Das Votum im Ausschuss fällt fraktionsübergreifend durchweg positiv aus. „Hervorragende Idee – das Interesse junger Leute an Radsport jeglicher Art wächst“, sagt etwa Hans-Jürgen Bley (CDU). Er weist allerdings auf die Gefahr von Unfällen mit Wanderern auf den Wegen hin, die direkt am Parcours entlangführen. „Um das Risiko zu minimieren, sollten wir vielleicht über einen Zaun rund um das Gelände nachdenken.“

Stimmen gegen Zaun

„Wichtig ist, dass wir weiter für Zugang für alle gewährleisten – etwa Tagesurlauber und Kinder aus Ilsenburg.

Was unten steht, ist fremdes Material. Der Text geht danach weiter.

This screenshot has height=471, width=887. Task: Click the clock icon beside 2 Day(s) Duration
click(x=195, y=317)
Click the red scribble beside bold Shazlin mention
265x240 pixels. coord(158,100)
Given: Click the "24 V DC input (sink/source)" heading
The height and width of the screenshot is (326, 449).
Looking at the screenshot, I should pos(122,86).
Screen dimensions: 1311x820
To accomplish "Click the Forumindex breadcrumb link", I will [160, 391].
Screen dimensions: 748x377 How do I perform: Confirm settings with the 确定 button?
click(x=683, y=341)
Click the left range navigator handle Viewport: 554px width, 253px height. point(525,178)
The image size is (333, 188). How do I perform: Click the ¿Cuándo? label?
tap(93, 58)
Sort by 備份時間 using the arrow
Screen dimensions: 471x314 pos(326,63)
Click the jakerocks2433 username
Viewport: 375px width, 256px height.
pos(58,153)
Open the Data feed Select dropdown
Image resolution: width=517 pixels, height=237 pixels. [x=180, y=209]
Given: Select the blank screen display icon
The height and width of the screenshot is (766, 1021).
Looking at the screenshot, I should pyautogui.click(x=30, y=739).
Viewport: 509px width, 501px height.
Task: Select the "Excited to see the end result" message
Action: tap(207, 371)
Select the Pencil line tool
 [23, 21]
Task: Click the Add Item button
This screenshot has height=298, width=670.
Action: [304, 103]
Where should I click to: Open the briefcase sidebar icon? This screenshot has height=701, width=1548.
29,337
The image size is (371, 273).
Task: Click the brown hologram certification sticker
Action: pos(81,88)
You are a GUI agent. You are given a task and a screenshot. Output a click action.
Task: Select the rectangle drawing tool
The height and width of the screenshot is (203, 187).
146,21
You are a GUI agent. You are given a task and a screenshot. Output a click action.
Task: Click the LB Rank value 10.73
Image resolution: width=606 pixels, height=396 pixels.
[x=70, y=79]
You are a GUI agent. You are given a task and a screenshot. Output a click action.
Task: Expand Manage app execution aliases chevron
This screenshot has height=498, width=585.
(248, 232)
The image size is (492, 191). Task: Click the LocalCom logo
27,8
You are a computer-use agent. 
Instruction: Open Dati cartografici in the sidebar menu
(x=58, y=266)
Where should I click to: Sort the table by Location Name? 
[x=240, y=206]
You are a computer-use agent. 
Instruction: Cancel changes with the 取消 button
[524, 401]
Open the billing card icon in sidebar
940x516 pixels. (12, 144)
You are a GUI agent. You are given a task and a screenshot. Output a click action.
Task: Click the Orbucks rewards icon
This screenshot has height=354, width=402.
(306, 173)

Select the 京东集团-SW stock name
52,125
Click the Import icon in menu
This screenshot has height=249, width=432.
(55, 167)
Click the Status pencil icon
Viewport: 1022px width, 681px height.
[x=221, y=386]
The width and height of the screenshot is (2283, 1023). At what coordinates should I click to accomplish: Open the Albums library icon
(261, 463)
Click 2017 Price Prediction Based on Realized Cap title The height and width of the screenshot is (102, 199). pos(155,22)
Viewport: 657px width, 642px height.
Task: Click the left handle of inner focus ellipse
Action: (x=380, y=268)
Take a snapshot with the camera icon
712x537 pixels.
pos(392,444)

Deshalb wäre ein Zaun eine Einschränkung, die wir vermeiden sollten“, entgegnet sein Fraktionskollege Karl Berke.

Ein Standpunkt, den Loeffke teilt. „Wir sollten den Parcours zu jeder Zeit für jedermann offenhalten.“ Der Verwaltungschef ergänzt, dass für den Pumptrack aus Sicherheitsgründen zudem möglicherweise die Seilrutsche vom Blochhauer versetzt werden müsste – „idealerweise auf den Spielplatz im Ilsetal“. Bereits im Bauausschuss habe es grundsätzlich Zustimmung zu den Plänen gegeben. Die Meinung der Stadträte ist erneut in ihrer nächsten Sitzung am Mittwoch, 5. Mai, gefragt.